Mold is just one of many indoor air quality problems that could have developed while buildings were on lockdown. Unsafe levels of other microbials such as bacteria and viruses, both airborne and on surfaces, could also have accumulated.
Even though surface testing is now available for the novel SARS-CoV-2 virus, it is expensive and time-consuming whereas surrogate testing can be used to test air and surface areas. The word surrogate means substitute or standing in the place of, so in surrogate testing, we test for another microbial that is deemed harder to kill or is similar to the microbial for which testing may not yet exist. Indoor air quality professionals must be properly trained in how to perform surrogate testing.

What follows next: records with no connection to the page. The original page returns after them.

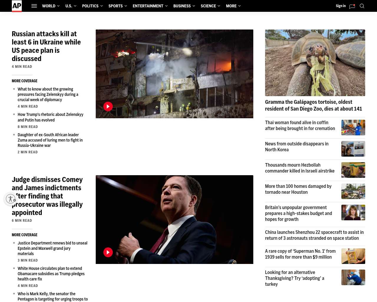Open Gramma the Galápagos tortoise article
This screenshot has height=302, width=377.
click(313, 105)
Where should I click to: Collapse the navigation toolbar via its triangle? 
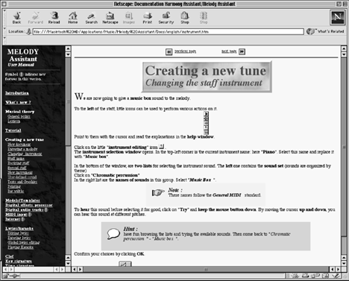coord(4,11)
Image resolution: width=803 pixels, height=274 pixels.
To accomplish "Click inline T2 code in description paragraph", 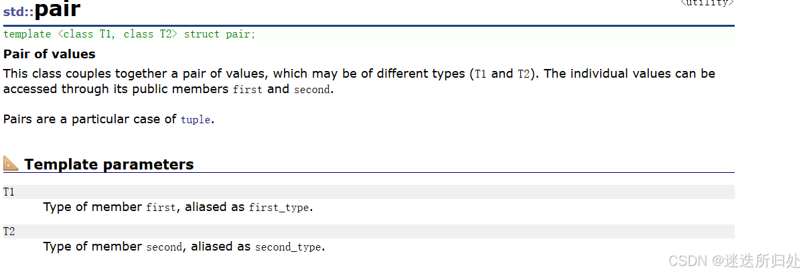I will tap(524, 74).
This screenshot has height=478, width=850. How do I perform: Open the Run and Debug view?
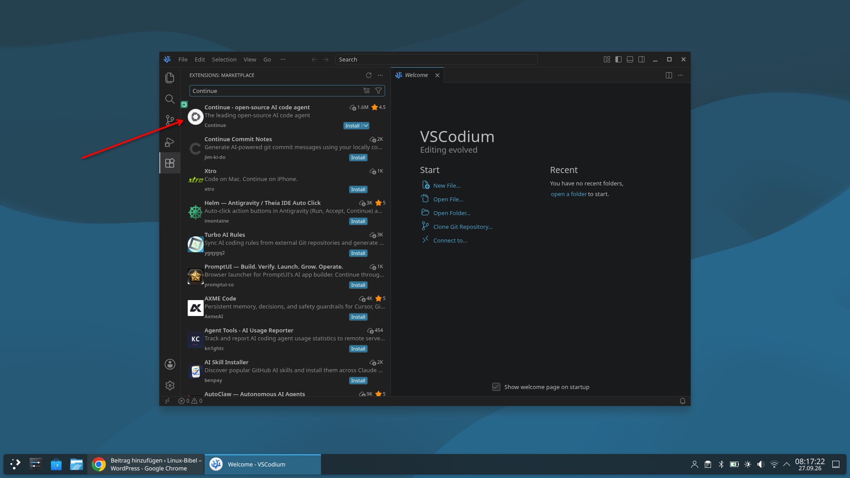point(170,142)
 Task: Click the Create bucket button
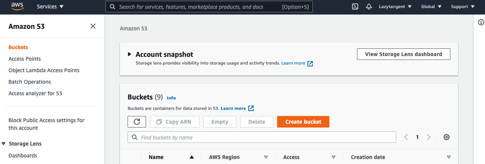coord(303,122)
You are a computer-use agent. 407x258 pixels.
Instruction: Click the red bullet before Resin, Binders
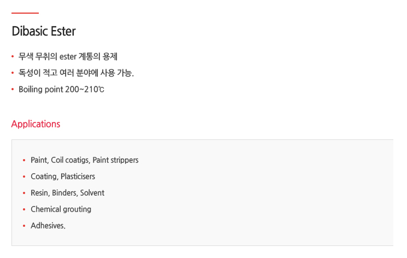click(24, 193)
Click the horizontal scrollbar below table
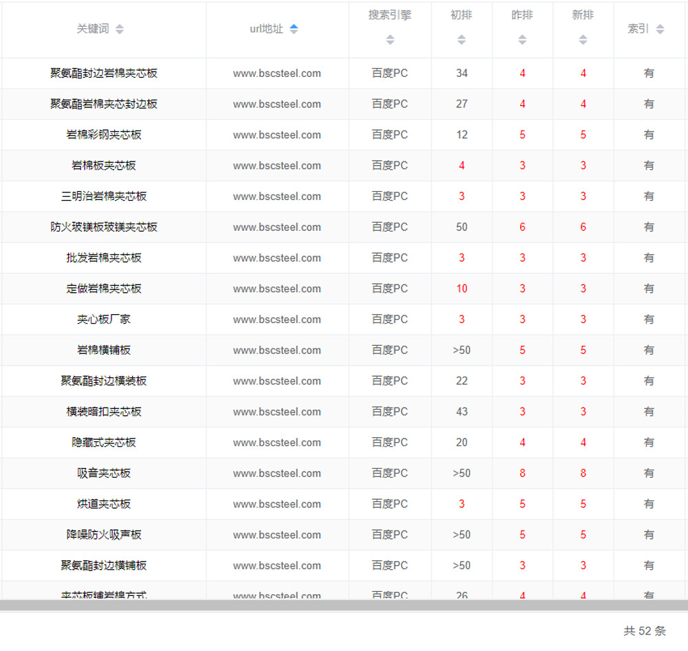688x651 pixels. pyautogui.click(x=344, y=605)
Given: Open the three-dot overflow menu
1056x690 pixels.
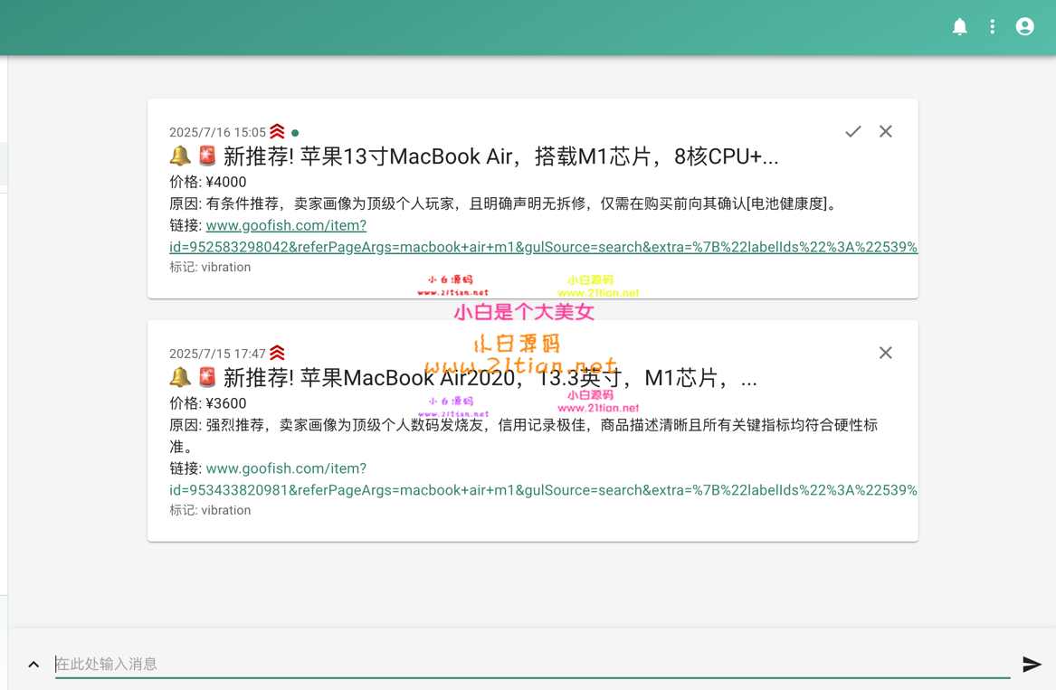Looking at the screenshot, I should [x=992, y=26].
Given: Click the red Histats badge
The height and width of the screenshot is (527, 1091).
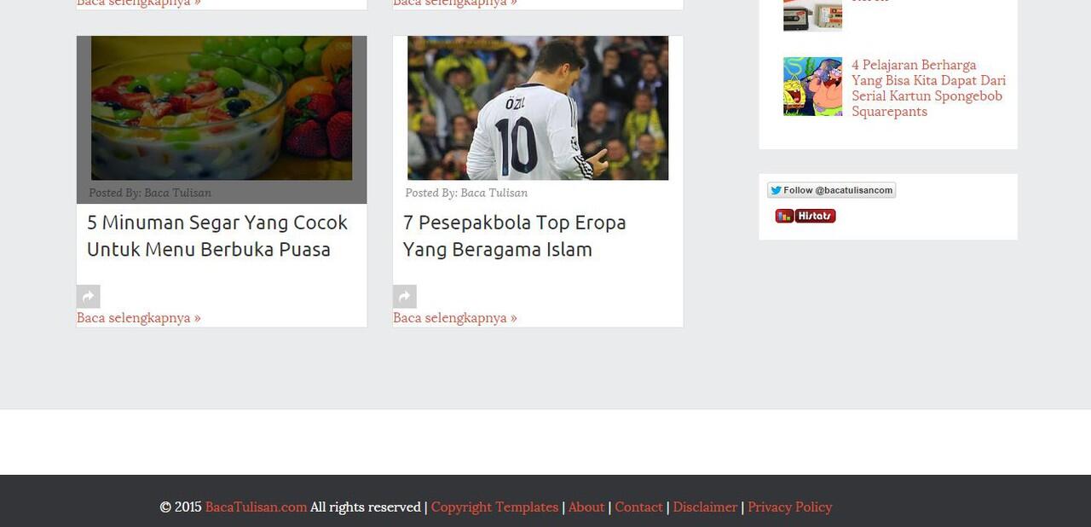Looking at the screenshot, I should coord(816,216).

To help meet the increased global demand for certified sanitizing professionals (CSP) in a world facing a highly transmittable disease, the National Organization of Remediators and Mold Inspectors (NORMI) has created an online CSP course featuring a multi-strategic approach to sanitization. Course participants are trained in surrogacy testing, proven green chemistries, air filtration and purification technologies, ongoing client maintenance programs, and client lifestyle changes to reduce indoor air and surface microbial loads.
The NORMI CSP protocol includes testing of pre- and post-sanitizing samples performed by an independent third-party laboratory. Once the efficacy of the implemented sanitization procedure is verified by the independent laboratory, the lab itself then sends a NORMI Certificate of Sanitization to the client, which ensures business owners and its employees that no harmful levels of microbials are present at the time of testing.
CSPs are trained on how to educate their clients and work with them to implement an ongoing indoor air quality maintenance program that includes annual reassessments, testing, and renewal of the Certificate of Sanitization. The annual reissuance of the Certificate of Sanitization is similar to how health departments inspect restaurants and update their ratings each year.
NORMI developed the Certificate of Sanitization in 2006 to provide third-party confirmation of the effectiveness of the application of the microbial reduction protocol in an environment. NORMI protocols have undergone extensive review by legal and insurance teams, which benefits both contractors and their clients.
Due to the increased demand for sanitizing services from COVID-19, now is the time for IAQ professionals to be proactive and expand their services by becoming a CSP so they can provide vital sanitizing services in their community. By reaching out to businesses and building owners with post-closure sanitizing solutions, clients will be able to make educated and informed decisions regarding the steps they can take to create safer, healthier, and cleaner indoor environments for returning employees and customers.
The NORMI CSP certification requires completion of the online course “Microbial Load Reduction Protocol” and active NORMI membership, which includes weekly continuing education. Certifications are issued after taking an online course and passing proctored testing.